--- START ---

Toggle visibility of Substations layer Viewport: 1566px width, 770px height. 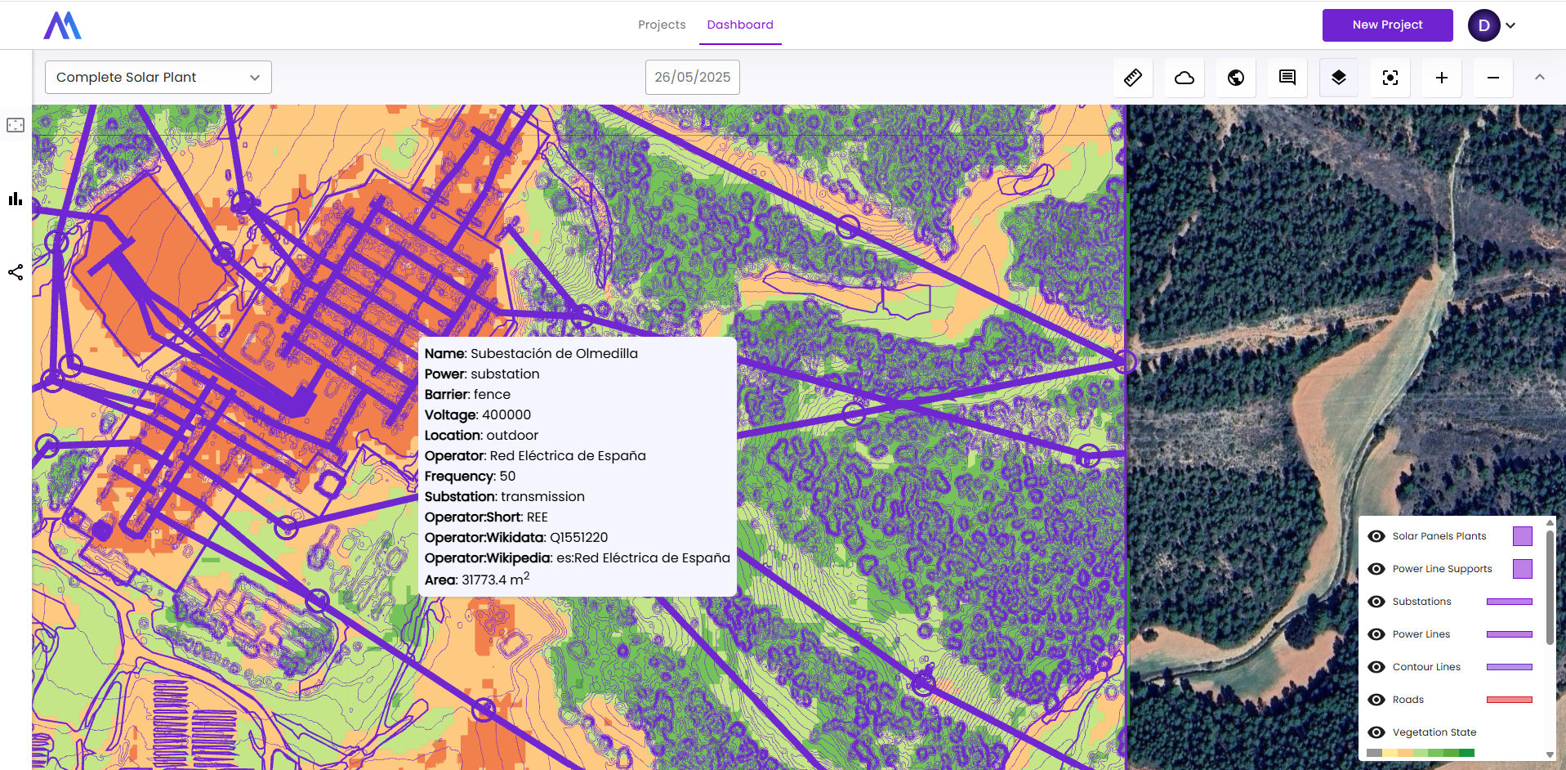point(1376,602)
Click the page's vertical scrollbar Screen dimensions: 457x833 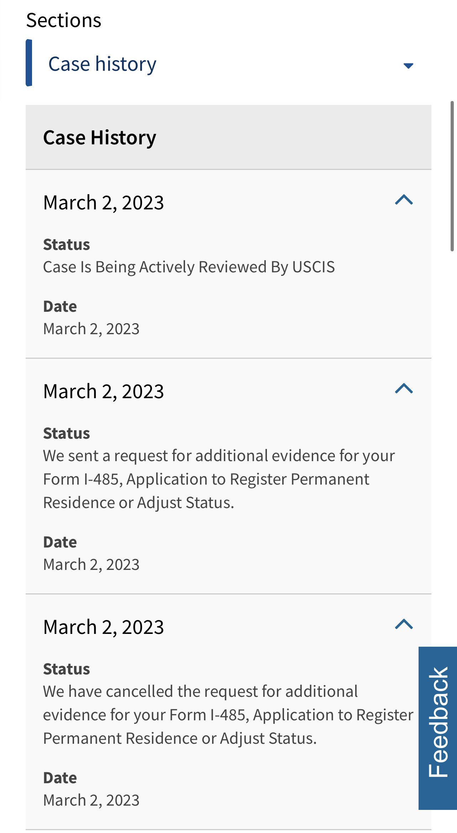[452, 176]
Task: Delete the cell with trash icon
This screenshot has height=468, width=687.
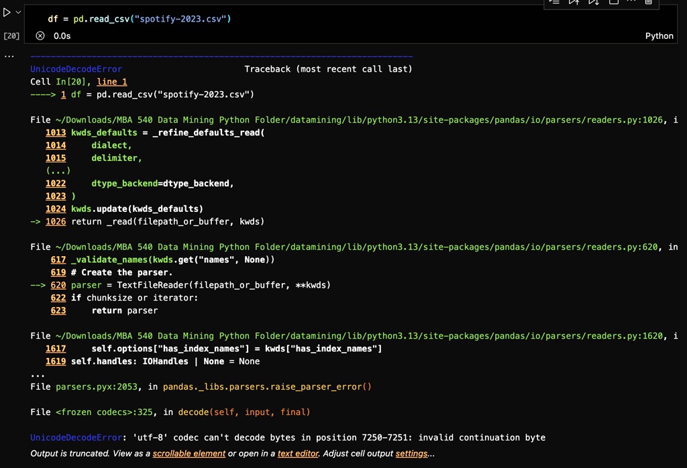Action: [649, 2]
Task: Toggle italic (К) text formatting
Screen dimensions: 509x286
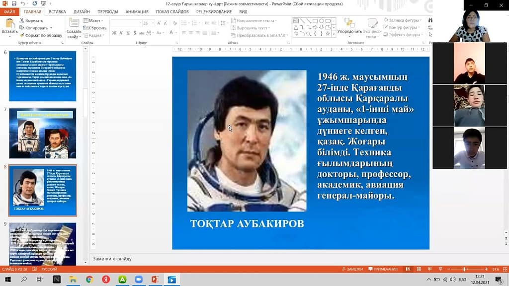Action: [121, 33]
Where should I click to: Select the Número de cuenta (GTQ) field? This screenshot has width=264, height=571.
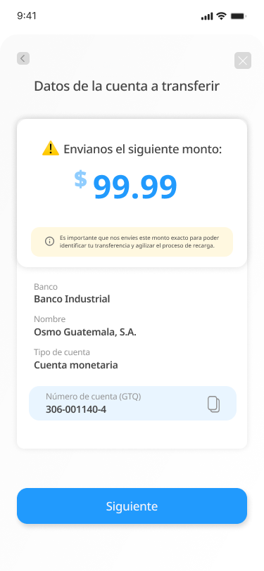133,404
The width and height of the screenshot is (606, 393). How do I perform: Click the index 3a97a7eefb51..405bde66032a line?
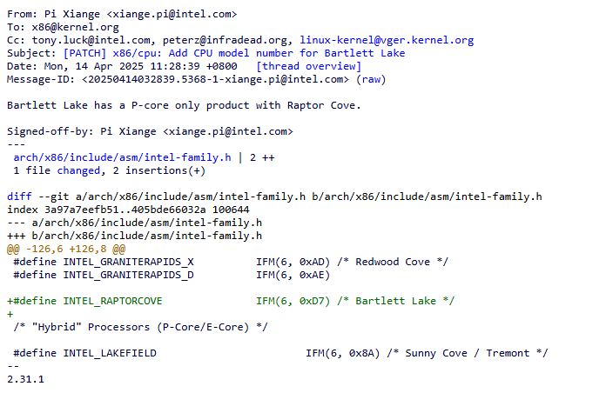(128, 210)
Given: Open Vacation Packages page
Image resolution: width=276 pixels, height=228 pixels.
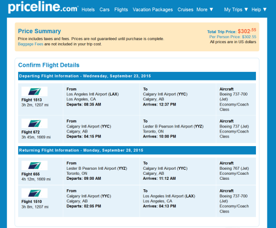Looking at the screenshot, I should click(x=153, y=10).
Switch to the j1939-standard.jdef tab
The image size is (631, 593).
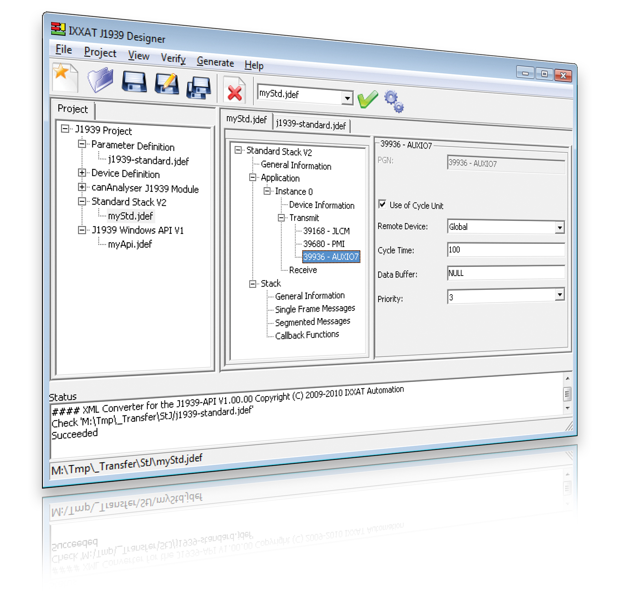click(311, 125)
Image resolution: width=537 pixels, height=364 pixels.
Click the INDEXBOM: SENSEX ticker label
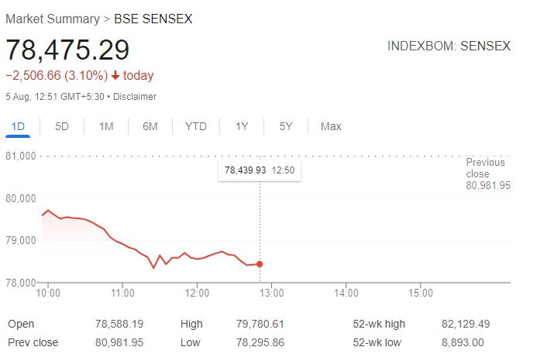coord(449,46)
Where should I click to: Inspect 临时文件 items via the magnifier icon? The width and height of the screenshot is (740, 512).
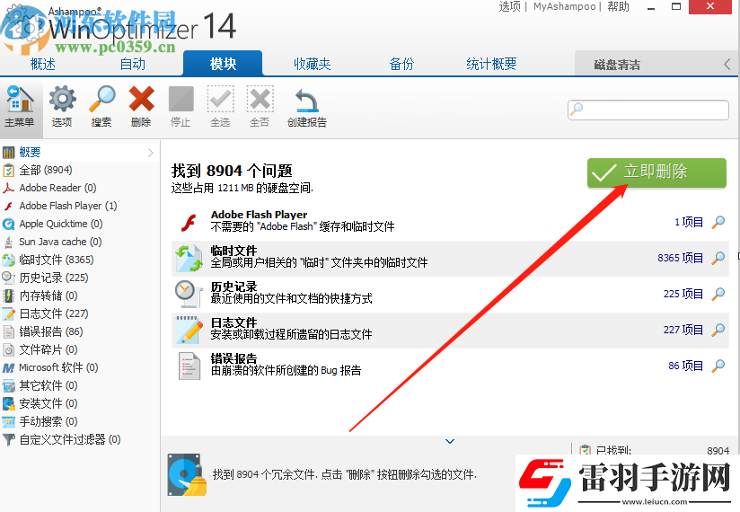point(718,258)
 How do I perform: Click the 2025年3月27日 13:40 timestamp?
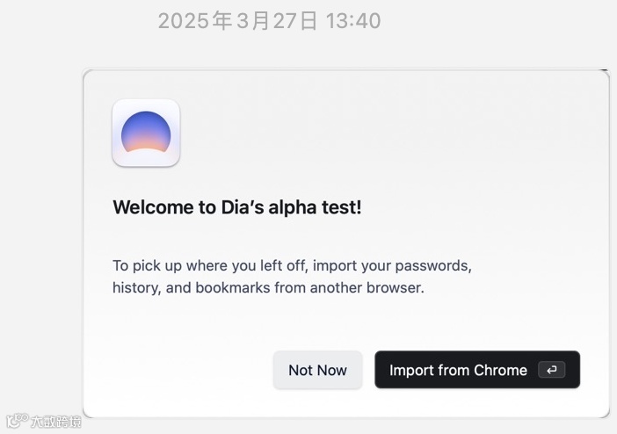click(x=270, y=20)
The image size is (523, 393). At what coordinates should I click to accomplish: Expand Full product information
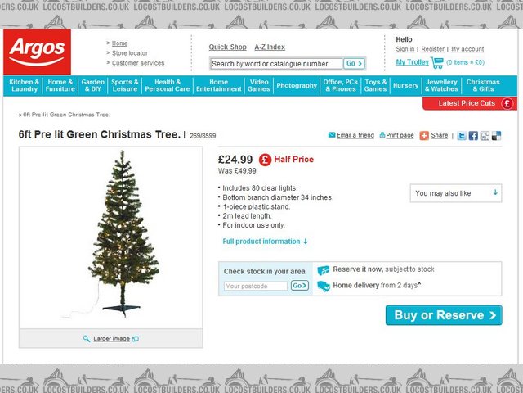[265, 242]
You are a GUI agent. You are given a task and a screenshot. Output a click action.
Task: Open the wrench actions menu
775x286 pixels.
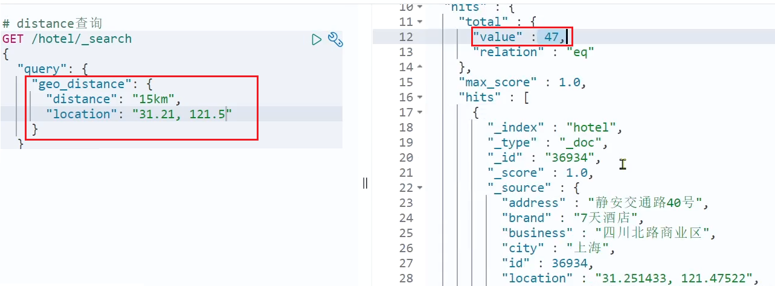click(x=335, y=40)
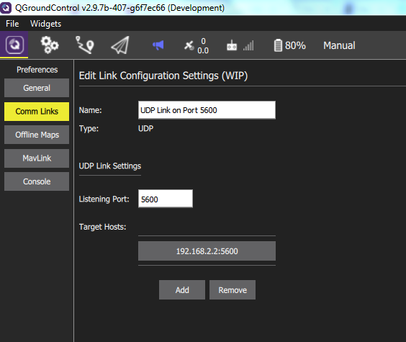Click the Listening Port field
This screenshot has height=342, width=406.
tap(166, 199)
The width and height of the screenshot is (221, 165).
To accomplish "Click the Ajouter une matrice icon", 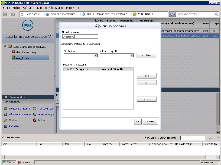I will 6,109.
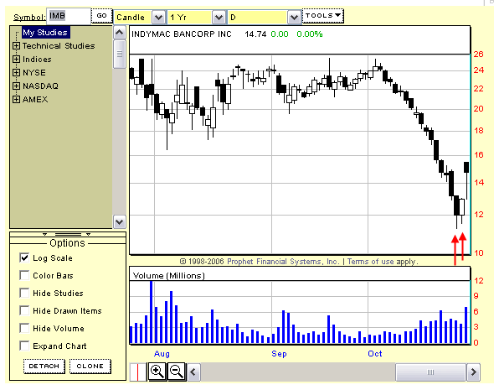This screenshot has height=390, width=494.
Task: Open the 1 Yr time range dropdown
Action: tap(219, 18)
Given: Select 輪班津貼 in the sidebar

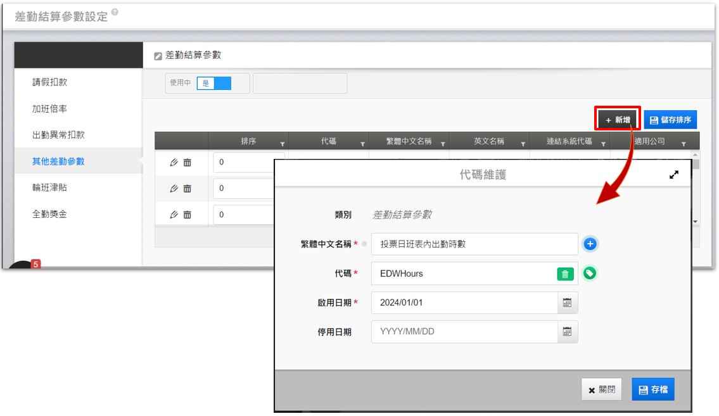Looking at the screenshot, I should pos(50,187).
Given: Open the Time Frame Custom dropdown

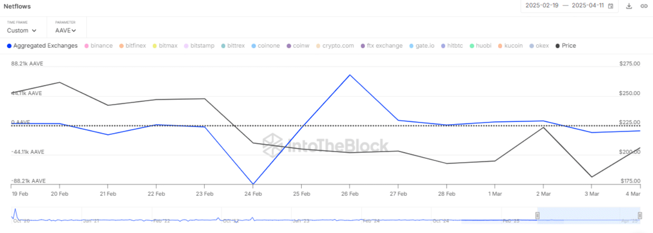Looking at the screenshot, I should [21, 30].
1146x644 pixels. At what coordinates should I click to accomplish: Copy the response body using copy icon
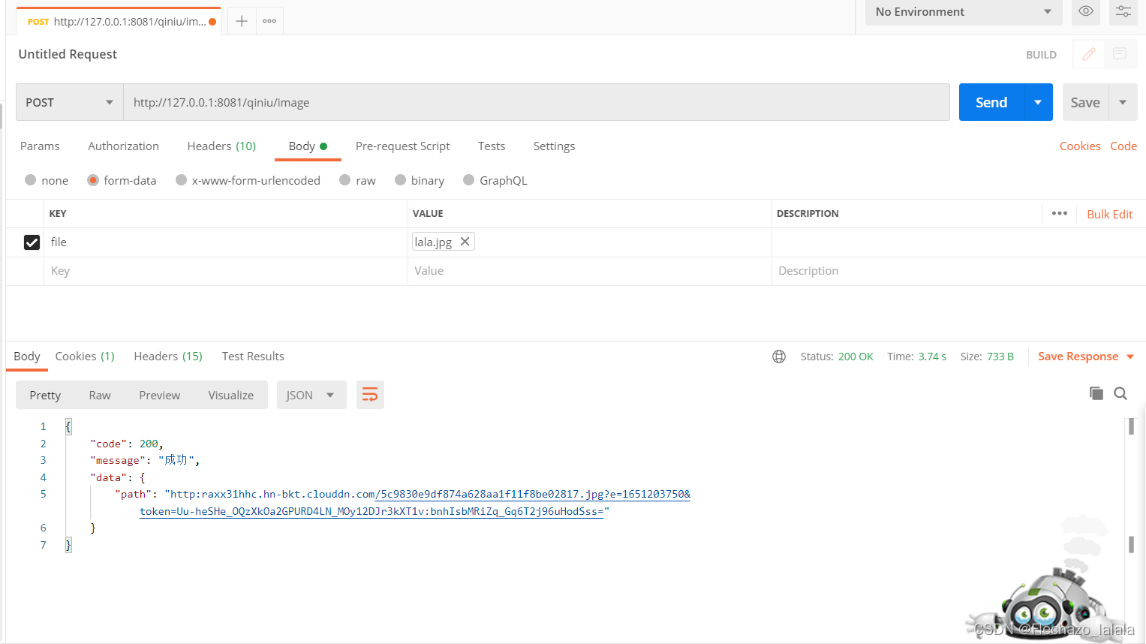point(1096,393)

--- END ---

• Task directions
Though the entries above contain pictures, none should be copied; reproduce only the lines between the one holding "Given: Open Vacation Packages page" and the one holding "Image resolution: width=537", inclusive, exactly as written.

• Output below
Given: Open Vacation Packages page
Image resolution: width=276 pixels, height=228 pixels.
Looking at the screenshot, I should click(x=153, y=10).
Switch to the j1939-standard.jdef tab
The image size is (631, 593).
click(311, 125)
Image resolution: width=537 pixels, height=364 pixels.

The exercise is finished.